Asian Art Collections
While Hayashi's collections primarily included prints from the ukiyo-e school, they also included early Buddhist works. The sale from January 27 to February 1, 1902 included a painting of the bodhisattva Kshitigarbha (Jizô bosatsu) attributed to Kanaoka, Kamakura period, 13th-14th century, no. 1460, acquired by Grosse, as well as several old paintings now in the museum of Berlin. Also noteworthy is a painting of a pilgrim (catalogue, 1902, no. 1426, illustrated) which had been shown in the imperial pavilion in Paris in 1900 and which would be acquired by the Japanese collector Masuda Takashi (1848-1938). Masuda admired this painting, the illustration of which would also be published in the magazine Kokka. In the sale of February 16 to 21, 1903, there are also some ancient works, for example, a painting of the arhat Ashita, China, attributed to the Song dynasty, as well as ancient sculptures from Japan. Other important old works, put up for sale in 1902-1903, also entered French public collections, such as those acquired for the Louvre by the state or by the Amis du Louvre (in particular two Gigaku masks, EO 604 and 605) or still others, which were acquired and then bequeathed to the Louvre by Isaac de Camondo (1851-1911) or by Raymond Koechlin (1860-1931) (see below, documentation and archives of the MNAAG).
Western Art Collections
Among the exchanges of works enacted by Hayashi, we can note the exchange with Monet of several paintings for a large vase; with Degas, several drawings against a shunga album by Moronobu; with Raphaël Collin, prints by the painter against tsubas; with Pissarro, who gives him Baigneuse, le ruisseau. From the 1890s, Hayashi decided to expand his Western collection and bought works by Edouard Manet (1832-1883), Claude Monet (1840-1926), Alfred Sisley (1839-1899), Edgar Degas (1834-1917), Pierre-Auguste Renoir (1841-1919), Paul César Helleu (1859-1927), Camille Pissarro (1830-1903), Mary Cassatt (1844-1926), Berthe Morisot (1841-1895), Armand Guillaumin (1841-1927), Pierre Puvis de Chavanne (1824-1898), Odilon Redon (1840-1916), Paul Gauguin (1848-1903), Georges De Feure (1868-1943), Eugène Grasset (1845-1917), Eugène Delacroix (1798- 1863), Gustave Courbet (1819-1877), Théodore Rouseau (1812-1867), Camille Corot (1796-1875), Jean-François Millet (1814-1875), and Charles Daubigny (1817-1878) (Kigi, 2001, p. 17).

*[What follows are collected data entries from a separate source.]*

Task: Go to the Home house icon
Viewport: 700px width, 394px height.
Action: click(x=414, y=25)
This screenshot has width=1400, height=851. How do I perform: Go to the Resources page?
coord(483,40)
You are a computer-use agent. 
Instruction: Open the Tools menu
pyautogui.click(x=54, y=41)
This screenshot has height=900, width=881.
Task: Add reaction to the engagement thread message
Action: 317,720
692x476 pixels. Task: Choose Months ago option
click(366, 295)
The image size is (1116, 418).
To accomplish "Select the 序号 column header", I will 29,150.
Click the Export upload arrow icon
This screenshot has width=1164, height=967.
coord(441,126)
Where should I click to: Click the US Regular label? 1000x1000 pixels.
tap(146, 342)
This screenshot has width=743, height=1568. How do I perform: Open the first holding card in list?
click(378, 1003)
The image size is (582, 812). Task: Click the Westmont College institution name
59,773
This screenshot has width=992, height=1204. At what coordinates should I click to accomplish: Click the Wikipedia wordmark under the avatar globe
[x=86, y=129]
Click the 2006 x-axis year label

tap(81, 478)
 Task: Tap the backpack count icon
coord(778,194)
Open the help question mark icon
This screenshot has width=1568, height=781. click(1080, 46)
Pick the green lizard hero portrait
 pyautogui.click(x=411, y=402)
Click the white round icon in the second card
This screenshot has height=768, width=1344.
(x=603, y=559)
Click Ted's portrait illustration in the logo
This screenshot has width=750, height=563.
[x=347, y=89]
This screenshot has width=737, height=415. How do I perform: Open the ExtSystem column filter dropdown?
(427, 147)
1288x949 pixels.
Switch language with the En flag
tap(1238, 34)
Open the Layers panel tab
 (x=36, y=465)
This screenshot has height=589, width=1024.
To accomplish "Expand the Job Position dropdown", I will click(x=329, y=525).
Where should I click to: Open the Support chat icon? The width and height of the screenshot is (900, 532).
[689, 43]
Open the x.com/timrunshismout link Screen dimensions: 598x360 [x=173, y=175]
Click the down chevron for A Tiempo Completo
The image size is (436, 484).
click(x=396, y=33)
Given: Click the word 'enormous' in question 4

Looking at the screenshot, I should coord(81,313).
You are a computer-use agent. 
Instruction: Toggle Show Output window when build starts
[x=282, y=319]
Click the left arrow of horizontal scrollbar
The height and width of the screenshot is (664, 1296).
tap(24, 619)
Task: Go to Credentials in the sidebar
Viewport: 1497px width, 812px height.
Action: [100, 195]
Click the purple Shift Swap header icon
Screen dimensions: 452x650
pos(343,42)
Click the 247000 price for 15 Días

Apart from 197 drawings, as well as a painting by Renouard, which were bequeathed in accordance with his wishes to the Imperial Household Museum, the other collections were sold posthumously in 1908 in Tokyo. A large part of the collection was sold in New York in 1913. According to a descendant of Hayashi, Madame Yasuko Yuki, part of the collection was sold to support the family that was deprived of resources; the son of Hayashi is said to have squandered his father's fortune in the interwar period. Only a small number of works remained in Japan. There are works that belonged to Hayashi in the collection of the Bridgestone Museum, Tokyo (in particular by Camille Corot), Ville d'Avray, oil on canvas, around 1835-1840; or even by Eugène Delacroix, a watercolour, Étude de cheval, two works acquired in Paris by Hayashi in 1891 and 1892.
Hayashi's correspondence is kept at the Tokyo National Research Institute for Cultural Properties (Tôkyô kokuritsu bunkazai kenkyûjô). The BNF has a collection of letters from the Hayashi-Goncourt correspondence. The Musée d’Ennery owns part of Philippe Burty's correspondence and archives, which can be consulted in the library of the Musée national des arts asiatiques Guimet.